We have all bashed Mr. Rawlings in the past, but his actions after the 2000 election
pave the way for peace, and further enhanced our democratic process. If he had acted
like Mr. Gbogbo or Mr. Bedie, the outlook of our democracy and peace will be
completely different from the air of freedom in Ghana today.

There is, of cause, a school of thought that still refuses to credit Mr. Rawlings
for his courageous decision to step aside in 2000 and allow the country to move on
under a new leadership. This school of thought, which is still dominant in Ghana,
argues that Rawlings handed over because of international pressure and threats by
the international financial institution to sanction his government. But events in
Africa since 2000 have all but proven this hypotheses wrong. Sanctions and its
treats did not remove Mugabe from office; we are yet to see if the treats to
sanction Ivory Coast will force Gbagbo to depart from his entrenched position.

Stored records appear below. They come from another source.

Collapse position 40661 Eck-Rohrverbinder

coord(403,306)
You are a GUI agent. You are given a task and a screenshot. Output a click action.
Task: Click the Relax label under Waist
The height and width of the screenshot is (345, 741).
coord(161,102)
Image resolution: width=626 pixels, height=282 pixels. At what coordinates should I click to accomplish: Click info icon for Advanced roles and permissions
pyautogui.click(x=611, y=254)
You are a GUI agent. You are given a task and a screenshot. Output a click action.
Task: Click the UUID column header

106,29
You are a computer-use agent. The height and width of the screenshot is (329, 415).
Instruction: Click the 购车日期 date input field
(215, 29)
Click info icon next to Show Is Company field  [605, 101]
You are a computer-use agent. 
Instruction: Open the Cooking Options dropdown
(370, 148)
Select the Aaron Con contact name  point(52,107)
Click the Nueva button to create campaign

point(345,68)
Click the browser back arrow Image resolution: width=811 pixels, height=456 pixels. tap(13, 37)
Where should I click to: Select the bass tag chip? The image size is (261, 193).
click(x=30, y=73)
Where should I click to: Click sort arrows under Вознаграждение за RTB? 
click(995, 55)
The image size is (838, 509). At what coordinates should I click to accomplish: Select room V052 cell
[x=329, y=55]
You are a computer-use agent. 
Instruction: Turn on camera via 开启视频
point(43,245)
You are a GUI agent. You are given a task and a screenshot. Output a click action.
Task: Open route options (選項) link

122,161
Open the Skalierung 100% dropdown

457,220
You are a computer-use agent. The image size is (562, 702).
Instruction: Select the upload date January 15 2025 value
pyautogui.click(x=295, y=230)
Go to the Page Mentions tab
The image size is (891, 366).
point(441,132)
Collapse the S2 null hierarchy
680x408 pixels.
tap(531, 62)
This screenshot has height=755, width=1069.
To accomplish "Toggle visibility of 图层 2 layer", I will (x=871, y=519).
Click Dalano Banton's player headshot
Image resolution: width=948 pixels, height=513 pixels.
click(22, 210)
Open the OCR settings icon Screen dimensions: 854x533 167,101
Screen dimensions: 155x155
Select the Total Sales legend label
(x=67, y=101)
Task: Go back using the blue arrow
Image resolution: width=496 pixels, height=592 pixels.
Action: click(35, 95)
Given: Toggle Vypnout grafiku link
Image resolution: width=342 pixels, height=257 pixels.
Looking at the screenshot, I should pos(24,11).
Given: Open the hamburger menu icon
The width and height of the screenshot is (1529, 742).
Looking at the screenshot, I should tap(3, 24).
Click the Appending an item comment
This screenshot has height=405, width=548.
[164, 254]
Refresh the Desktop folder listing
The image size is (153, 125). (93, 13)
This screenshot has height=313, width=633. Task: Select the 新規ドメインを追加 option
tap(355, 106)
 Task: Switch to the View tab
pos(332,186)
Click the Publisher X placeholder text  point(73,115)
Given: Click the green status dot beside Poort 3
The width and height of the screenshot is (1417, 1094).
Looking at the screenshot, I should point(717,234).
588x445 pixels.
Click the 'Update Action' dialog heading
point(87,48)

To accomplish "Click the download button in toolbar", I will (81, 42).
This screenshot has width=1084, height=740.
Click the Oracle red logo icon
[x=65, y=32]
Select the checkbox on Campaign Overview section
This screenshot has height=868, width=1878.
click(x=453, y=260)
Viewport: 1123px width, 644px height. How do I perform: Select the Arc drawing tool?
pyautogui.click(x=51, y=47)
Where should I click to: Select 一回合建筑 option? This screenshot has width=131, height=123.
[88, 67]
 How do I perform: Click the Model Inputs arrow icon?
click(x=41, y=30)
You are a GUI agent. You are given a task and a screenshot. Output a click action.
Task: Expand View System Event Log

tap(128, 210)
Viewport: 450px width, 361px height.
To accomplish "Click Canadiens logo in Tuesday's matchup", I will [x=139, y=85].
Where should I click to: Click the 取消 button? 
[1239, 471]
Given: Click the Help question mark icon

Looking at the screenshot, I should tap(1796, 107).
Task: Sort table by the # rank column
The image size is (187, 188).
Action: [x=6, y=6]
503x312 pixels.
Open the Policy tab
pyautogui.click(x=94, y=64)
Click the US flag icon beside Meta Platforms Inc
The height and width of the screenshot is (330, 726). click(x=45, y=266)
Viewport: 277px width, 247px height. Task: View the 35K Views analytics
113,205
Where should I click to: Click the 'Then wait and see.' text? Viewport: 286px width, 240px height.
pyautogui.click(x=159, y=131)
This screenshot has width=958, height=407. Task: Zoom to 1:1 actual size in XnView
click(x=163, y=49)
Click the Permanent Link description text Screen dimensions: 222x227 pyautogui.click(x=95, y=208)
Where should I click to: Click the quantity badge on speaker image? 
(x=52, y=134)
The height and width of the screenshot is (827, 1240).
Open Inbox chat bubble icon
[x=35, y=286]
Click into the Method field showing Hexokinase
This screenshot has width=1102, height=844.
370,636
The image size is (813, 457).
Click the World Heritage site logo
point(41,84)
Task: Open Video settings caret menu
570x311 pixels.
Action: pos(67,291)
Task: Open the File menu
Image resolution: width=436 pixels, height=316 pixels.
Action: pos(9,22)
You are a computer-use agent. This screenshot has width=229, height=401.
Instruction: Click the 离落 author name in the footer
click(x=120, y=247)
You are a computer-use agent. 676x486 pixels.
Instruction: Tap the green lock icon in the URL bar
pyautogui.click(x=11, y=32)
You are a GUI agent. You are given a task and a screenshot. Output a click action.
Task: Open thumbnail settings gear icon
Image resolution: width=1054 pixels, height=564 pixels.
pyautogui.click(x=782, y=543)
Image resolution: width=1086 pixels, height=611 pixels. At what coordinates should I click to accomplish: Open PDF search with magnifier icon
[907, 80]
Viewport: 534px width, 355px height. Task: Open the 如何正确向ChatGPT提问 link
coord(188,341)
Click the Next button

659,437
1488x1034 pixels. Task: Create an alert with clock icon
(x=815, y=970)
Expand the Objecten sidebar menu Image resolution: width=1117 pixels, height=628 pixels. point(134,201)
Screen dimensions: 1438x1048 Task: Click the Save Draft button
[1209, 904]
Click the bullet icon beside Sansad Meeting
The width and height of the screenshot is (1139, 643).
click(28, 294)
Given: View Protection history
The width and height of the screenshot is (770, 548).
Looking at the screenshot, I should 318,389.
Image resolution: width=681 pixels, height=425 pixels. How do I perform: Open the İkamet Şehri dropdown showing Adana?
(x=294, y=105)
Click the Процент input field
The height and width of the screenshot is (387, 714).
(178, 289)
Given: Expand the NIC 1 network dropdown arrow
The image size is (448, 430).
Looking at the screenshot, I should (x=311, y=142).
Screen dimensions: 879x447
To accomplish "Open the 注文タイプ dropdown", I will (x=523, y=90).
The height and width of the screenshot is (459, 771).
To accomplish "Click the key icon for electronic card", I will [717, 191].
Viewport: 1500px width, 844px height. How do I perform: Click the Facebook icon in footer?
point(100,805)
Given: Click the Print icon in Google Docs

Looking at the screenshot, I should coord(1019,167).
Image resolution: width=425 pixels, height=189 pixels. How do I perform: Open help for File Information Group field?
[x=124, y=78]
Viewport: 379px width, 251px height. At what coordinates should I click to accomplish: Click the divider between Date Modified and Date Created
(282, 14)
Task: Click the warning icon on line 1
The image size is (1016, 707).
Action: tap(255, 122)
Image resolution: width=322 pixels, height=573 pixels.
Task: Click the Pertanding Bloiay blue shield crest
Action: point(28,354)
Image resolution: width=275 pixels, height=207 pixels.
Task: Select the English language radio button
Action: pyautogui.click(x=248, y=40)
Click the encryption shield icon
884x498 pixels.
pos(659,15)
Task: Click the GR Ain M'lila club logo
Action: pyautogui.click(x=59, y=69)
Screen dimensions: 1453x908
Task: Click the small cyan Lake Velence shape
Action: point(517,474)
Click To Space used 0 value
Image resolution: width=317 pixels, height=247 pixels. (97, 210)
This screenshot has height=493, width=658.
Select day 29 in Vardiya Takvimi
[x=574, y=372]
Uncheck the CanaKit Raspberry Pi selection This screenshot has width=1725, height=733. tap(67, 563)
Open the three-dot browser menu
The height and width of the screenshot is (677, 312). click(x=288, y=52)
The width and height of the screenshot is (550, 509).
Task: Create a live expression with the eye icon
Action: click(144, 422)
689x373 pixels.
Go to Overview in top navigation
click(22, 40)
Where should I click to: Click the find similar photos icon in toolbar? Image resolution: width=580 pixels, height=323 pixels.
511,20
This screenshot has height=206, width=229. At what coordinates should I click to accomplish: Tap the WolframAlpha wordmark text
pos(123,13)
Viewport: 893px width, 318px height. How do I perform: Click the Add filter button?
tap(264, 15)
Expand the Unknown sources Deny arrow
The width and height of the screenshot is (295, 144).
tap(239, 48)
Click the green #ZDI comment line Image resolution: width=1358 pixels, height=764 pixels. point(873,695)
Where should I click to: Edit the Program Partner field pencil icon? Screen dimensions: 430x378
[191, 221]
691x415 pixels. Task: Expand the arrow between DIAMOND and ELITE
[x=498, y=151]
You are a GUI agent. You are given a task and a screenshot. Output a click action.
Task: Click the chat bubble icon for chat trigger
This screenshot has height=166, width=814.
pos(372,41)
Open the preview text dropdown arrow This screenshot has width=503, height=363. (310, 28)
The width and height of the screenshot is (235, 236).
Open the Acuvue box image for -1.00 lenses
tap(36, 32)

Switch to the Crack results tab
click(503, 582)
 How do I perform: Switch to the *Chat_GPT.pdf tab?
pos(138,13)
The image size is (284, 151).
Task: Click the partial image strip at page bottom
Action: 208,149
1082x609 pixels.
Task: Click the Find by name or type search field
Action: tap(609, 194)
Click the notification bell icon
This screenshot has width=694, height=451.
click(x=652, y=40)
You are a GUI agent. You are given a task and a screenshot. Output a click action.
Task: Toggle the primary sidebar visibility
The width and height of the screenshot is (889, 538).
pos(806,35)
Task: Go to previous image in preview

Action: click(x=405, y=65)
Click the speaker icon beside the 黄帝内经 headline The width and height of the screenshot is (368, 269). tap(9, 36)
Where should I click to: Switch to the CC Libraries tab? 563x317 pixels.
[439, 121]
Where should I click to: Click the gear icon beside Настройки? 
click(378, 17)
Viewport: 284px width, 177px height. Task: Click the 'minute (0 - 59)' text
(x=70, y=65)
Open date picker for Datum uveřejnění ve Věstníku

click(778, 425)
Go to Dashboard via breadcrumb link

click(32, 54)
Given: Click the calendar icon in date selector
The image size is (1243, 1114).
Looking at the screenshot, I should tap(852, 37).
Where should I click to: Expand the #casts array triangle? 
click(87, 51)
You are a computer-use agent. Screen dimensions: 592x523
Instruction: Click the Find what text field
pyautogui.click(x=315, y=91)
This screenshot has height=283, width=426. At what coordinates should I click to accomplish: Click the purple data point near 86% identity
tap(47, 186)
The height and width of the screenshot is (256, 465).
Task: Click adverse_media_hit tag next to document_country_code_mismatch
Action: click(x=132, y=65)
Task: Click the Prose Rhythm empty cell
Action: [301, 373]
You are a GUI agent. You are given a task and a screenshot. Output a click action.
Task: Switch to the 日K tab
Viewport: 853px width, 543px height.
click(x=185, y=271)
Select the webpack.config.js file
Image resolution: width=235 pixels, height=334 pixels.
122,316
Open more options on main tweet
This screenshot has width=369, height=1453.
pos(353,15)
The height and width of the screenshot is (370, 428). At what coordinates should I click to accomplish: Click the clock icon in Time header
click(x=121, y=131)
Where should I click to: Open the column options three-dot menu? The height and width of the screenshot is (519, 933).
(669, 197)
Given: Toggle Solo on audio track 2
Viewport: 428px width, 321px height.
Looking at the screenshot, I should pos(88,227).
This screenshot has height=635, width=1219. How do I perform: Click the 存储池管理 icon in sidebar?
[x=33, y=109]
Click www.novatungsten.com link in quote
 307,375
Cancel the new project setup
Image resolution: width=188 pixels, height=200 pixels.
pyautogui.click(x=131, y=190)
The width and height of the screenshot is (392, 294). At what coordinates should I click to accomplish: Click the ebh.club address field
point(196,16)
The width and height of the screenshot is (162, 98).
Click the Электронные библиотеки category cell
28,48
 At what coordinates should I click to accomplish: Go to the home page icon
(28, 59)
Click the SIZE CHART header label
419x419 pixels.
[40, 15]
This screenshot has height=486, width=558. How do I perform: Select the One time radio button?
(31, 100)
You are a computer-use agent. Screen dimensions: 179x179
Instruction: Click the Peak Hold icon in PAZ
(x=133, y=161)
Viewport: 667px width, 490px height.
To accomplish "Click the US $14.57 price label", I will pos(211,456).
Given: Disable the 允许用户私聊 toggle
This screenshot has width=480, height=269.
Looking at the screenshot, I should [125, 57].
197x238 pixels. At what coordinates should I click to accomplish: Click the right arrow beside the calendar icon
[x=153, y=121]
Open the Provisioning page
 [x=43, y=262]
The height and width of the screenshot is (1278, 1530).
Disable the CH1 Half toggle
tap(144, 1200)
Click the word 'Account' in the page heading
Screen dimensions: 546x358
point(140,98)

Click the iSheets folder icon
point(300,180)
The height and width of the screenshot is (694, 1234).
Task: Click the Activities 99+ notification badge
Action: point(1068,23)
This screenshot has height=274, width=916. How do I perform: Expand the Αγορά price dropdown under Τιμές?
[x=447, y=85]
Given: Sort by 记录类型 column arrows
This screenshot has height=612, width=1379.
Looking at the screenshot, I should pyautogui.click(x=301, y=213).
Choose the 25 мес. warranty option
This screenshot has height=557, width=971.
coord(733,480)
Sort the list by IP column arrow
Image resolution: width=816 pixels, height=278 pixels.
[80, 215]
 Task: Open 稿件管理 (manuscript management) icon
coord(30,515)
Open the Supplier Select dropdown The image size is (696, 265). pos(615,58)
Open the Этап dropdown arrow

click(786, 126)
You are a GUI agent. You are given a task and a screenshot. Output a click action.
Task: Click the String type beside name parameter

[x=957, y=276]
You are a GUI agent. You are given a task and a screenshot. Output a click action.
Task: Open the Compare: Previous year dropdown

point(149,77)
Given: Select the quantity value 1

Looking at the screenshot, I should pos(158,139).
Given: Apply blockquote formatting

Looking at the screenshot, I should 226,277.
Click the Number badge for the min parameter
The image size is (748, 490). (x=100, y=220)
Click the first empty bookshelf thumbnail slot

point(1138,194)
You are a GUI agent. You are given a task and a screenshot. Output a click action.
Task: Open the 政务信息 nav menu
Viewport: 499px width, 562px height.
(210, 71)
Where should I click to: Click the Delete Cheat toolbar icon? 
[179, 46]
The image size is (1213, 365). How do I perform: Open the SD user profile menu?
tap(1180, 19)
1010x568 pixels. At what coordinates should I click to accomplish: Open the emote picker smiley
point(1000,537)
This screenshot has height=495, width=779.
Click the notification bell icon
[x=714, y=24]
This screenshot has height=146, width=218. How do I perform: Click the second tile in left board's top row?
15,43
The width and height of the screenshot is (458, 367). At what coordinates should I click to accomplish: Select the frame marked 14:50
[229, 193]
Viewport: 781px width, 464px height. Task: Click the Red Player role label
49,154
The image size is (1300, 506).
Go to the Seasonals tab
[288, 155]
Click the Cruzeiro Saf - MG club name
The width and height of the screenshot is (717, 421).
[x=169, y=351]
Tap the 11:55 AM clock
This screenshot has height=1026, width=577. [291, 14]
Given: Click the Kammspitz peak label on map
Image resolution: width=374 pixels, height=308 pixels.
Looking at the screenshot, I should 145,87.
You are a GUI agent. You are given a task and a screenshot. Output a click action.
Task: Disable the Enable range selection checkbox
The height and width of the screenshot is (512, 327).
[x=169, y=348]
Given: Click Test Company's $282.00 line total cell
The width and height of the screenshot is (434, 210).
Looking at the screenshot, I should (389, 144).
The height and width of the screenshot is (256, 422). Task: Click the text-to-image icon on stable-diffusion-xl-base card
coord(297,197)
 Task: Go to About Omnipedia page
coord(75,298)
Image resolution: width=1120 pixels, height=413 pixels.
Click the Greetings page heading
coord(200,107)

Like Rawlings, Mr. Kufour also needs to be applauded for the role he played after
the 2008 election. The fact that he refused to cave in to pressure from some in the
New Patriotic Party to hang on to power as Nana Akufo Addo fights to overturn the
2008 results in court makes him one of our country’s leading statesmen. This
particular position by Mr. Kufour ensured that our streets were free from violent
clashes between supporters of the National Democratic Congress and his party. For
all his faults, former President Kufour was like the father of the nation during his
presidency. His imposing stature and personality will always be remembered. He did
not want to go in the history books as the president who plunged Ghana in to
political crisis and violence. To him, his legacy was more important than Nana Akufo
Addo’s political ambitions.
Indeed, who is in charge of a country can make a huge difference between peace and
war. If Rawlings had refused to hand over power or had Kufour followed Nana Akufo
Addo’s lead, the situation in Ghana could be as unpredictable as the Ivory Coast.
The political act of these two individuals, perhaps the only thing they share in
common, made a huge difference in ensuring a peaceful Ghana.

Imagine what will happen on the streets of our major cities if Nana had succeeded in
the Ex-Parte motion he filed to restrain the EC from declaring the results of the
2008 runoff election. We should imagine Nana Addo, if he was willing to go to that
extend, in office as president seeking reelection and an opposition defeats his
government by the narrowest of margins. It can be argued based on his behavior after
the 2008 election that he would prefer his political ambition to the interest of
Ghana. Nana Akufo Addo’s action after the 2008 is similar to that of Mr. Gbagbo’s in
the Ivory Coast. The Only difference is that Nana Akufo Addo was not the incumbent
President and Thank God he wasn’t.
Who is elect to the Presidency matter a lot in Africa. It is against this background
that we call on Ghanaians to reject the NPP candidate in 2012. In this uncertain
period in our country’s history, the last thing we need is an overzealous President
who thinks he must hold on to power at all cost. Nana Akufo Addo, unfortunately, had
proven that he could be that kind of President.

Prevention, they say, is better cure.